PUSHL %% EBX / N / T "/

"LEAL% 0, %% EAX / N / T" /

"LEAL% 1, %% EBX / N / T" /

"Call" Helper "/ N / T" /

"POPL %% EBX / N / T" /

"POPL %% EAX / N / T" /

"JMP 2B / N" /

".previous" /

: "= m" (* (Volatile Int *) RW), "= M" (* (volatile int *) Wlock_waiting): "Memory")

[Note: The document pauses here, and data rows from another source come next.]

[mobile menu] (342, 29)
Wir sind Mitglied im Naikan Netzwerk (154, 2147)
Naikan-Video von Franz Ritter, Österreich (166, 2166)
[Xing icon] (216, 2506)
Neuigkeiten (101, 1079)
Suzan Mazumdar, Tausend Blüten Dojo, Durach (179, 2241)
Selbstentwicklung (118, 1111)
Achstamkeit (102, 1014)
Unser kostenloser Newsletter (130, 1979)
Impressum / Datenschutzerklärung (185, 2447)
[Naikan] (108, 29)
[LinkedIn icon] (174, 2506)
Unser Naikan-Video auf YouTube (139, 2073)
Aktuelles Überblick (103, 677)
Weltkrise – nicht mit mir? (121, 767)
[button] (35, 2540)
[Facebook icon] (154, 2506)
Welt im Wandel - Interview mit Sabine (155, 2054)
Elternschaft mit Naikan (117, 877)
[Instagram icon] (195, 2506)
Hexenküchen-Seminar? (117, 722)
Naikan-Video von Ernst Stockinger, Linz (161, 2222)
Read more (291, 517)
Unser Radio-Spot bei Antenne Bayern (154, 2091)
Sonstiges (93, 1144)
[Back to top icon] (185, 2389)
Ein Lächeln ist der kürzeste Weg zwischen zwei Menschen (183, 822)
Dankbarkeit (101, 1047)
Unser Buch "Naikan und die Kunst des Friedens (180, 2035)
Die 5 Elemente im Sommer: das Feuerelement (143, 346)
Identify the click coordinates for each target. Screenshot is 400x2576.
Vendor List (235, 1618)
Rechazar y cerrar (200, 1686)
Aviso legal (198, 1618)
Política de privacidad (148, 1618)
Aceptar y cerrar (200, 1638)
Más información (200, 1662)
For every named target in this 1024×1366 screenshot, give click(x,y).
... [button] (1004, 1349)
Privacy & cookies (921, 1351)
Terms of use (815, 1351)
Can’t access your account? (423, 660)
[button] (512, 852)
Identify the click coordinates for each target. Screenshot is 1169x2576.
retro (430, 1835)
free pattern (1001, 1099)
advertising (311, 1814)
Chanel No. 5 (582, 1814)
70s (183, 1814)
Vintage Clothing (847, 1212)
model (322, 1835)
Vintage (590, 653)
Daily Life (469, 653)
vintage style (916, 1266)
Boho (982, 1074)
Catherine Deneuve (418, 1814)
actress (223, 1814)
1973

The newly added WLOCK_WAITING here is the address of the Wlock_Waiting, which is the address, not the value itself, it is the way to address the address address, to ensure that the operation of the instruction is directly in memory, not In the data load to the register in the memory, after proceeding back to memory, if this is not this, it is possible to change this variable in the register within the register. Changed in their registers. Helper1 knows how to have a write request waiting to be locked and jumped. The name I took here is __read_lock_failed_wlock_wait

.align 4

.globl __read_lock_failed_wlock_wait

__read_lock_failed_wlock_wait:

1: Rep; NOP

CMPL $ 0, (% EBX)

JNZ 1B

JS __READ_LOCK_FAILED_WLOCK_WAIT

RET

Here is the constant check of whether the value of WLOCK_WAITIG is 0, if not 0, execute the idle command.

Helper is the name of the front __read_lock_failed, but a little change.

.align 4

.globl __read_lock_failed

__read_lock_failed:

Lock; Incl (% EAX)

1: Rep; NOP

CMPL $ 0, (% EBX)

JNZ 1B

REP; NOP

CMPL $ 1, (% EAX)

JS 1B

LOCK; DECL (% EAX)

JS __READ_LOCK_FAILED

RET

It is still to check if there is a write request waiting, because if this is not the case, there may be written requests during the jump process of the previous instruction, and we are strictly enforced writer priority reading Write rules. This is also the reason if it is the address of the write request if you try to get the read lock process.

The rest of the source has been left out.